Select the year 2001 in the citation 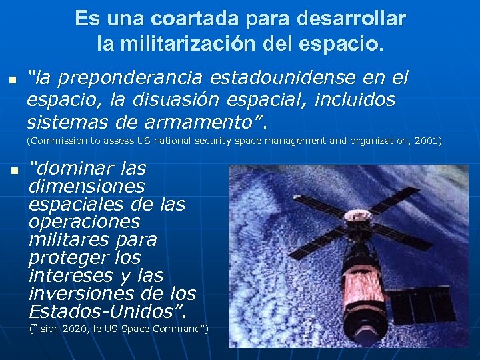[x=423, y=141]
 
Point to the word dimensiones [x=86, y=185]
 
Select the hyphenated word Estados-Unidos [x=105, y=311]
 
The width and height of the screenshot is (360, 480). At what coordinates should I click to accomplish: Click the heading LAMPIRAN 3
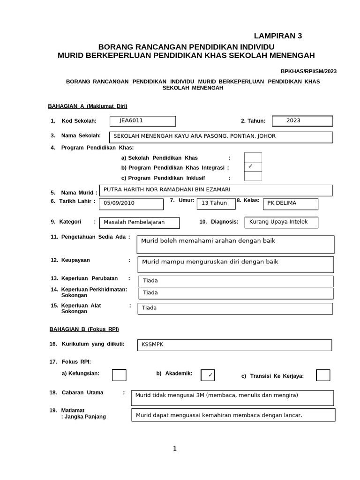click(275, 36)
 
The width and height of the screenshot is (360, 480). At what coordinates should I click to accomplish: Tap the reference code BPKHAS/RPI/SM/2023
click(308, 71)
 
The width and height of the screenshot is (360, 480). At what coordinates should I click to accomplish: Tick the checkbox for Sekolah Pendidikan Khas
click(253, 158)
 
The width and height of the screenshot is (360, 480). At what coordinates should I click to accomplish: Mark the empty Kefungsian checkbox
click(119, 375)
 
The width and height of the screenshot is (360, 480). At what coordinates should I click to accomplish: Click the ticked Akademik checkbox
click(208, 375)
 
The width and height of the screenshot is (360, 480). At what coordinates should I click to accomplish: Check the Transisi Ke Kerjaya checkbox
click(323, 375)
-=-=-
§ **WRITTEN INSTRUCTION**: Copy out the rows starting at the line containing "Point to the word dimensiones [x=86, y=185]" and ending at the line containing "click(308, 71)", including both of those lines, and omit the pictures.

§ **CORRECT ANSWER**:
Point to the word dimensiones [x=86, y=185]
 
Select the hyphenated word Estados-Unidos [x=105, y=311]
 
The width and height of the screenshot is (360, 480). At what coordinates should I click to accomplish: Click the heading LAMPIRAN 3
click(275, 36)
 
The width and height of the screenshot is (360, 480). At what coordinates should I click to accomplish: Tap the reference code BPKHAS/RPI/SM/2023
click(308, 71)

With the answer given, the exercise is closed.